▸ 出典
>>>
説明

流体搬送用ホース

【課題】ホース強度の低下を招くことなく、流体を品質低下させずに搬送することができる流体搬送用ホースを提供する。
【解決手段】内面ゴム3及びその内側に被覆した樹脂層11を、接続金具2の外側端部まで延長する。

【発明の詳細な説明】
【技術分野】
【0001】
本発明は流体搬送用ホースに関し、更に詳しくは、ホース強度の低下を招くことなく、流体を品質低下させずに搬送することができる流体搬送用ホースに関する。
【背景技術】
【0002】
マリンホースに代表される流体荷役用の大口径のホースにおいては、流体と接触する最内層の内面ゴム層から、ゴム組成物に含まれる添加物、例えば可塑剤や老化防止剤などが、極微量ながらも流体中に流出することがある。このことは、流体が原油のような混合物である場合には全く問題とはならないが、メタノールやエタノールのような化学薬品の場合には、着色や純度低下などの品質低下の一因となるおそれがある。
【0003】
このような問題を解決するには、例えば特許文献1に示すように、内面ゴム層の表面に樹脂を被覆して、内面ゴム層と流体とが直接に接触しないようにすることが有効である。
【0004】
しかし、一般に樹脂と金属の接着性は非常に低いため、上記特許文献1の方法では、ホース端部に設けられた接続金具と樹脂層との間の接着力が低くなり、ホース強度を低下させてしまうという問題があった。
<<<
▸ データ抜粋
>>>
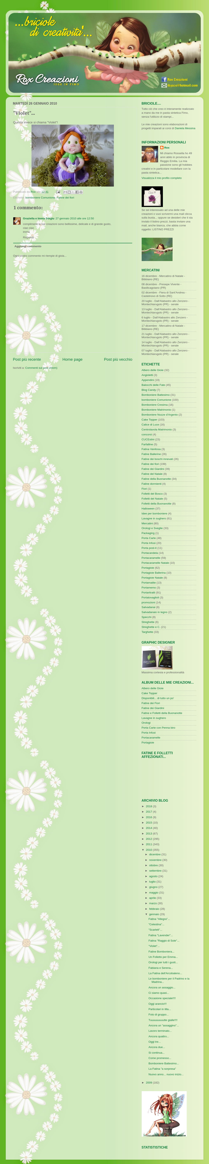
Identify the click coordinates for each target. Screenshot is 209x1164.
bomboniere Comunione (40, 197)
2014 (149, 828)
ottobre (154, 865)
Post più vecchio (118, 359)
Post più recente (27, 359)
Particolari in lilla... (159, 1009)
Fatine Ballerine (151, 454)
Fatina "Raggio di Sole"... (163, 940)
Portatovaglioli (150, 597)
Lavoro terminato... (160, 1030)
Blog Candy (149, 389)
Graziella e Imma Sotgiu (38, 218)
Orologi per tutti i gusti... (163, 962)
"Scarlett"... (155, 929)
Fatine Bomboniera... (161, 951)
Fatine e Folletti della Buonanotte (162, 713)
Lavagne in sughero (154, 518)
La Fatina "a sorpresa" (162, 1068)
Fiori (144, 488)
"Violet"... (154, 946)
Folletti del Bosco (152, 493)
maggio (154, 892)
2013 (149, 833)
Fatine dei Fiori (151, 703)
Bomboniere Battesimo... (163, 1063)
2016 (149, 817)
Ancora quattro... (158, 1036)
<<<
▸ 取り組む課題
上に示した流体搬送用ホースの文章を、一字一句変えずに全文引用してください。

▸ 結果
説明

流体搬送用ホース

【課題】ホース強度の低下を招くことなく、流体を品質低下させずに搬送することができる流体搬送用ホースを提供する。
【解決手段】内面ゴム3及びその内側に被覆した樹脂層11を、接続金具2の外側端部まで延長する。

【発明の詳細な説明】
【技術分野】
【0001】
本発明は流体搬送用ホースに関し、更に詳しくは、ホース強度の低下を招くことなく、流体を品質低下させずに搬送することができる流体搬送用ホースに関する。
【背景技術】
【0002】
マリンホースに代表される流体荷役用の大口径のホースにおいては、流体と接触する最内層の内面ゴム層から、ゴム組成物に含まれる添加物、例えば可塑剤や老化防止剤などが、極微量ながらも流体中に流出することがある。このことは、流体が原油のような混合物である場合には全く問題とはならないが、メタノールやエタノールのような化学薬品の場合には、着色や純度低下などの品質低下の一因となるおそれがある。
【0003】
このような問題を解決するには、例えば特許文献1に示すように、内面ゴム層の表面に樹脂を被覆して、内面ゴム層と流体とが直接に接触しないようにすることが有効である。
【0004】
しかし、一般に樹脂と金属の接着性は非常に低いため、上記特許文献1の方法では、ホース端部に設けられた接続金具と樹脂層との間の接着力が低くなり、ホース強度を低下させてしまうという問題があった。